2024-05-11
Where NS records show up in DNS replies depends on who you ask
Suppose, not hypothetically, that you're trying to check the NS records for a bunch of subdomains to see if one particular DNS server is listed (because it shouldn't be). In DNS, there are two places that have NS records for a subdomain; the nameservers for the subdomain itself (which lists NS records as part of the zone's full data), and the nameservers for the parent domain, which have to tell resolvers what the authoritative DNS servers for the subdomain are. Today I discovered that these two sorts of DNS servers can return NS records in different parts of the DNS reply.
(These parent domain NS records are technically not glue records, although I think they may commonly be called that and DNS people will most likely understand what you mean if you call them 'NS glue records' or the like.)

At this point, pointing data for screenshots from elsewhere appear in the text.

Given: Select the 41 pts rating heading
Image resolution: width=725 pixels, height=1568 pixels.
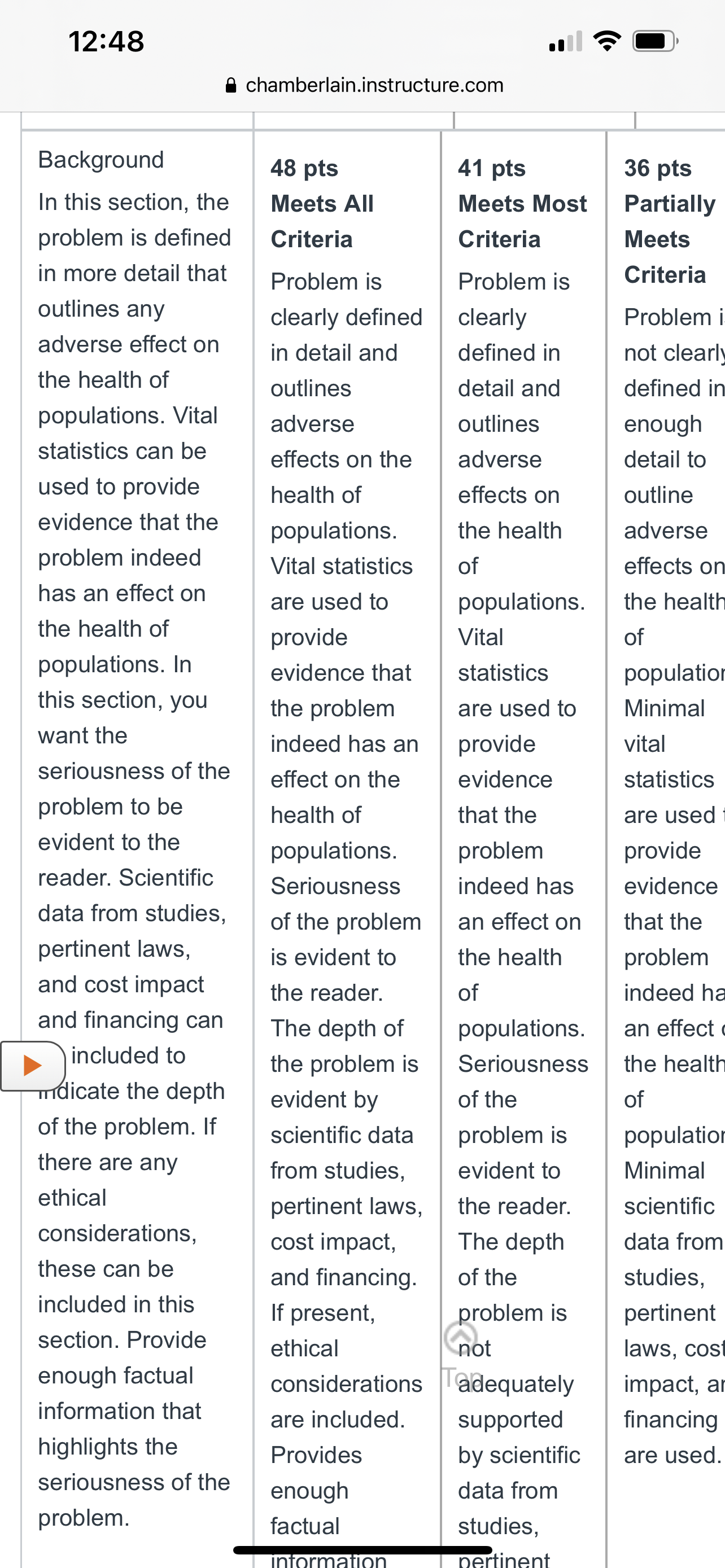Looking at the screenshot, I should [492, 168].
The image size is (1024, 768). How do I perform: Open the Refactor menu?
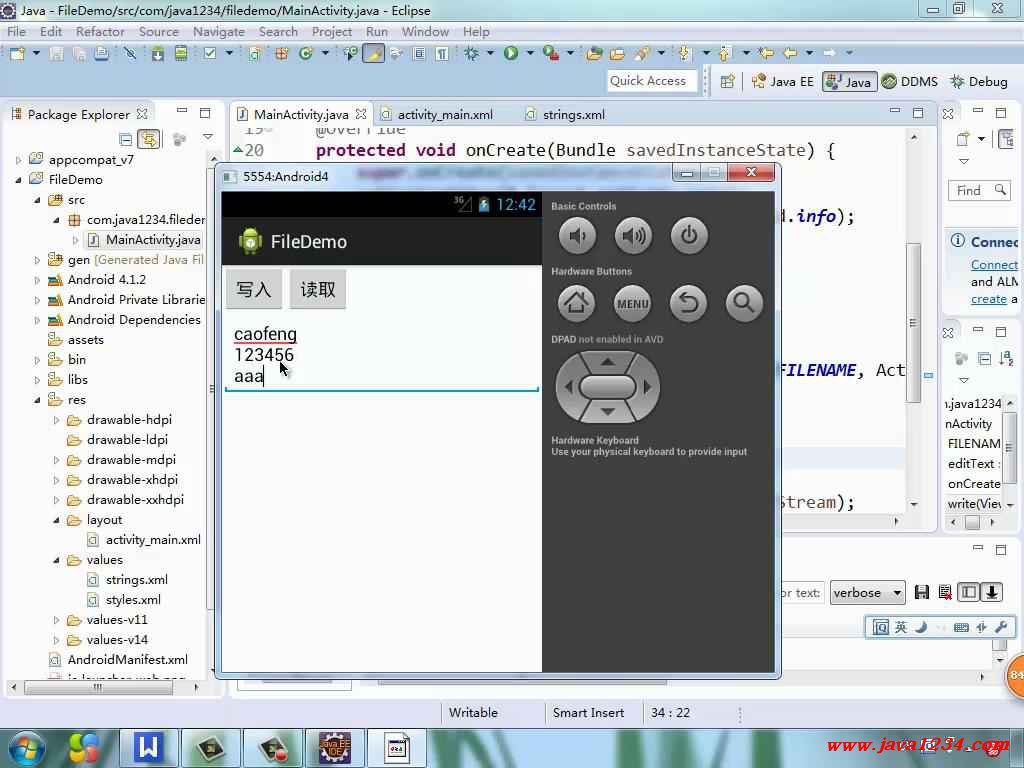pyautogui.click(x=100, y=31)
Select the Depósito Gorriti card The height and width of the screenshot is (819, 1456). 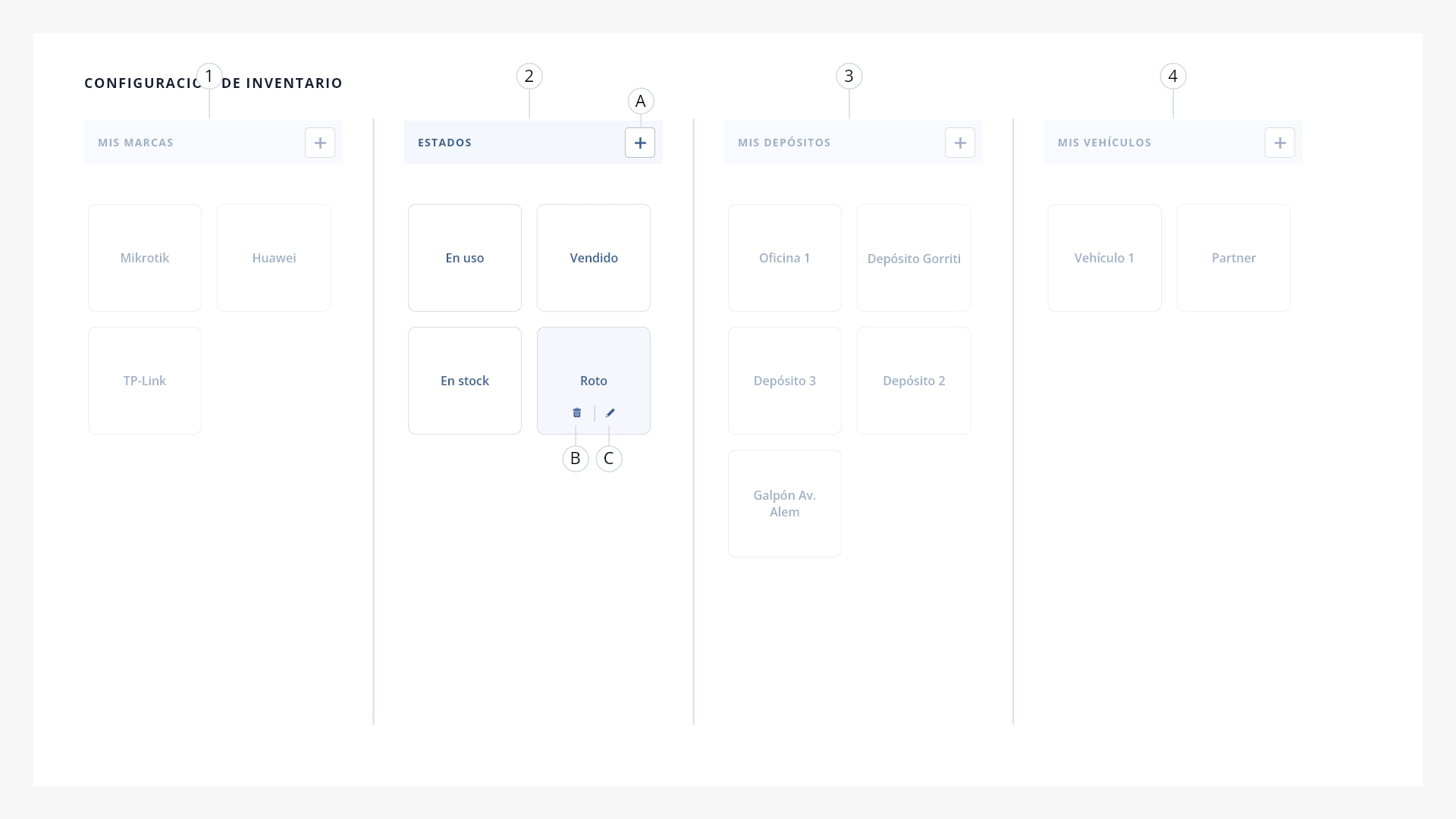tap(914, 258)
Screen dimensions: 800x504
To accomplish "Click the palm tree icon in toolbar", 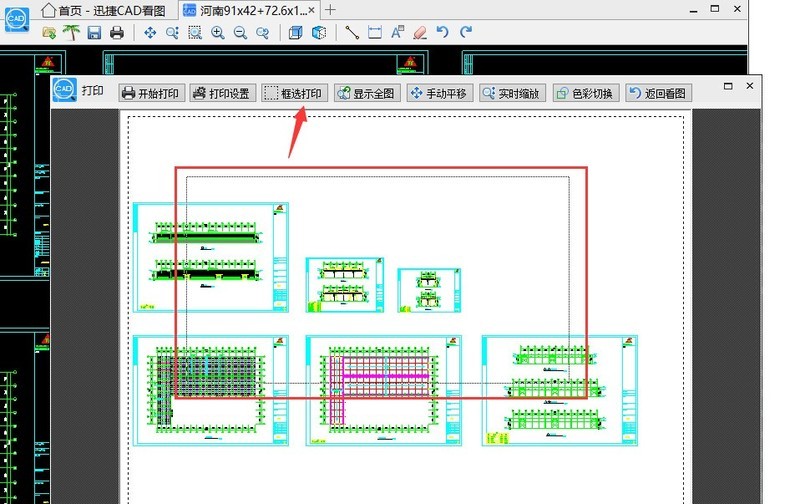I will (71, 33).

A DNS server's answer to your query generally has three sections, although not all of them may be present in any particular reply. The answer section contains the 'resource records' that directly answer your query, the 'authority' section contains NS records of the DNS servers for the domain, and the 'additional' section contains potentially helpful additional data, such as the addresses of some of the DNS servers in the authority section. Now, suppose that you ask a DNS server (one that has the data) for the NS records for a (sub)domain.
If you send your NS record query to either a DNS resolver (a DNS server that will make recursive queries of its own to answer your question) or to an authoritative DNS server for the domain, the NS records will show up in the answer section. You asked a (DNS) question and you got an answer, so this is exactly what you'd expect. However, if you send your NS record query to an authoritative server for the parent domain, its reply may not have any NS records in the answer section (in fact the answer section can be empty); instead, the NS records show up in the authority section. This can be surprising if you're only printing the answer section, for example because you're using 'dig +noall +answer' to get compact, grep'able output.
(If the server you send your query to is authoritative for both the parent domain and the subdomain, I believe you get NS records in the answer section and they come from the subdomain's zone records, not any NS records explicitly listed in the parent.)
This makes a certain amount of sense in the DNS mindset once you (I) think about it. The DNS server is authoritative for the parent domain but not for the subdomain you're asking about, so it can't give you an 'answer'; it doesn't know the answer and isn't going to make a recursive query to the subdomain's listed DNS servers. And the parent domain's DNS server may well have a different list of NS records than the subdomain's authoritative DNS servers have. So all the parent domain's DNS server can do is fill in the authority section with the NS records it knows about and send this back to you.
So if you (I) are querying a parent domain authoritative DNS server for NS records, you (I) should remember to use 'dig +noall +authority +answer', not my handy 'cdig' script that does 'dig +noall +answer'. Using the latter will just lead to some head scratching about how the authoritative DNS server for the university's top level domain doesn't seem to want to tell me about its DNS subdomain delegation data.